Еще до «Плюса» в спортивной редакции НТВ работал Ваня Швец. Обстоятельный серьезный парень. Когда я стал работать в сборной, Ваня уже трудился на Первом канале. Когда звонил, был вежлив и неспешен. Мне вообще кажется сейчас, что серьезнее Вани ни одного человека на нашем телевидении не было.
После какого-то матча Ваня поймал Бескова при выходе с пресс-конференции. Никаких микст-зон не было тогда и в помине, журналисты ловили игроков где могли. Попросил об интервью. Бесков отказывался, Ваня умолял. Может быть, даже дал понять, что без интервью его могут уволить. Уломал-таки.
Оператор ставил камеру, Швец молчал. Бесков тоже. Когда оператор кивнул, Ваня задал вопрос:
–Как вы думаете, стал ли пропущенный мяч следствием ошибки обороны?
Бесков величественно кивнул:
–Да.
–Большое спасибо! – поблагодарил Ваня и повернулся к оператору: – Все, закончили.
Бесков офонарел. Вероятно, примерно так же, как в свое время Анна Дмитриева.
Анна Владимировна – по духу аристократка. Когда Ваня пришел к ней отпрашиваться во внеочередной отпуск, ей это не понравилось. Конец августа, людей мало, событий много.
–Мне очень надо в деревню,– настойчиво сказал Ваня.– Копать картошку.
Дмитриева отпустила. Она вообще никогда не старалась переучить людей, была выше этого. Ваня уехал и пропал.
Мобильных телефонов тогда не было, как и Интернета. Домашний телефон не отвечал. Через две недели судьба Вани начала волновать редакцию. Уже собрались звонить в милицию, как пришла телеграмма. От Вани. Из деревни.
«В связи с невиданным урожаем картошки прошу продлить отпуск».
Я общался с Бесковым лишь однажды. Когда мы делали на 7ТВ ток-шоу в дни чемпионата мира—2002, пригласили его на эфир в день финала. Помню, как кинул нас Дмитрий Смирнов, тот, что тоже сейчас играет за «Арсенал». Тогда он был игроком молодежки. Я позвонил Тишкову, его агенту, и сказал Юрке, что есть такая идея – перекинуть невидимый мостик от великого поколения Бескова к завтрашнему дню. Юра обрадовался, договорился, а Смирнов не пришел. Просто отключил телефон за два часа до эфира.
Наверное, были дела. Я не понимал, как футболист может отказаться от возможности побывать на программе вместе с Бесковым. Не понимаю и сейчас.

**********

*ЗАДАНИЕ 1*: Перепишите часть рассказа о Ване Швеце: начните со слов «Анна Владимировна –» и остановитесь после слов «Ваня.– Копать картошку.». При этом измените «деревню» на «село».

**********

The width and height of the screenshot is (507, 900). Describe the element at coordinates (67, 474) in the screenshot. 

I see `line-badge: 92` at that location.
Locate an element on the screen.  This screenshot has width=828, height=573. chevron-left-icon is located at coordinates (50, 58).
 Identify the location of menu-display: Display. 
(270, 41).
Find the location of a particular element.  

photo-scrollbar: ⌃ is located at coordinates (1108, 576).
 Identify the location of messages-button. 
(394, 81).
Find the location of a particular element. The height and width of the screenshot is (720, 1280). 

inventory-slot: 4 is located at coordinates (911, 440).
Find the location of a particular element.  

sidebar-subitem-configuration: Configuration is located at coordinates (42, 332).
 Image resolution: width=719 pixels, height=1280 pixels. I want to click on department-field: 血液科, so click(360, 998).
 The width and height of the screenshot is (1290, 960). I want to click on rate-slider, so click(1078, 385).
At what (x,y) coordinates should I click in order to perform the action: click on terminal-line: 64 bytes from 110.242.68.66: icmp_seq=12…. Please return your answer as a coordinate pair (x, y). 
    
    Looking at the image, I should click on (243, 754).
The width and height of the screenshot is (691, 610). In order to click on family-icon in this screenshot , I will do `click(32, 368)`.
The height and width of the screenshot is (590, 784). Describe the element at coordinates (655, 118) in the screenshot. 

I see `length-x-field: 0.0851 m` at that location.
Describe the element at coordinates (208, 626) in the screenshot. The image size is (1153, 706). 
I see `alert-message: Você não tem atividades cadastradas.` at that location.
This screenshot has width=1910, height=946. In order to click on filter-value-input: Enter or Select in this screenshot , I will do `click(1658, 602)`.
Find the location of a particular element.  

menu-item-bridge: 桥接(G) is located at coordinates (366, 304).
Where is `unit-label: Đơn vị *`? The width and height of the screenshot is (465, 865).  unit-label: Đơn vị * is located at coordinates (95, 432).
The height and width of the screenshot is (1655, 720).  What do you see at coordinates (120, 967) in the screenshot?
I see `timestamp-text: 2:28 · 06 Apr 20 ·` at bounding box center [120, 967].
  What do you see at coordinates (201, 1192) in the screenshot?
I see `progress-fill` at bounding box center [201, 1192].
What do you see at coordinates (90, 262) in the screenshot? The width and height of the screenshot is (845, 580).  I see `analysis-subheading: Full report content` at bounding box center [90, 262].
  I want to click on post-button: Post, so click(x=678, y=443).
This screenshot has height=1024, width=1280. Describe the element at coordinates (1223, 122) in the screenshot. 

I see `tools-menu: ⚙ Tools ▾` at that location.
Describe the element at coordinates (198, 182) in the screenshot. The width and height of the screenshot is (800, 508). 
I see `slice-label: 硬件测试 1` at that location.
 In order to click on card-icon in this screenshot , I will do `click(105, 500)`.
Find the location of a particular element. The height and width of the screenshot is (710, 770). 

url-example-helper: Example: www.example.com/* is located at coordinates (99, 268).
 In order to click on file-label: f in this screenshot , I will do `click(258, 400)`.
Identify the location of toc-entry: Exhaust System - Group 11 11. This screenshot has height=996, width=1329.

**********

*ЗАДАНИЕ 2*: Найдите в листинге и выпишите все строки, где встречается строка «Identify», с учётом регистра.

*ВАШ ОТВЕТ 1*:
Анна Владимировна – по духу аристократка. Когда Ваня пришел к ней отпрашиваться во внеочередной отпуск, ей это не понравилось. Конец августа, людей мало, событий много.
–Мне очень надо в село,– настойчиво сказал Ваня.– Копать картошку.

*ВАШ ОТВЕТ 2*:
 Identify the location of menu-display: Display. 
 Identify the location of messages-button. 
Identify the location of toc-entry: Exhaust System - Group 11 11. This screenshot has height=996, width=1329.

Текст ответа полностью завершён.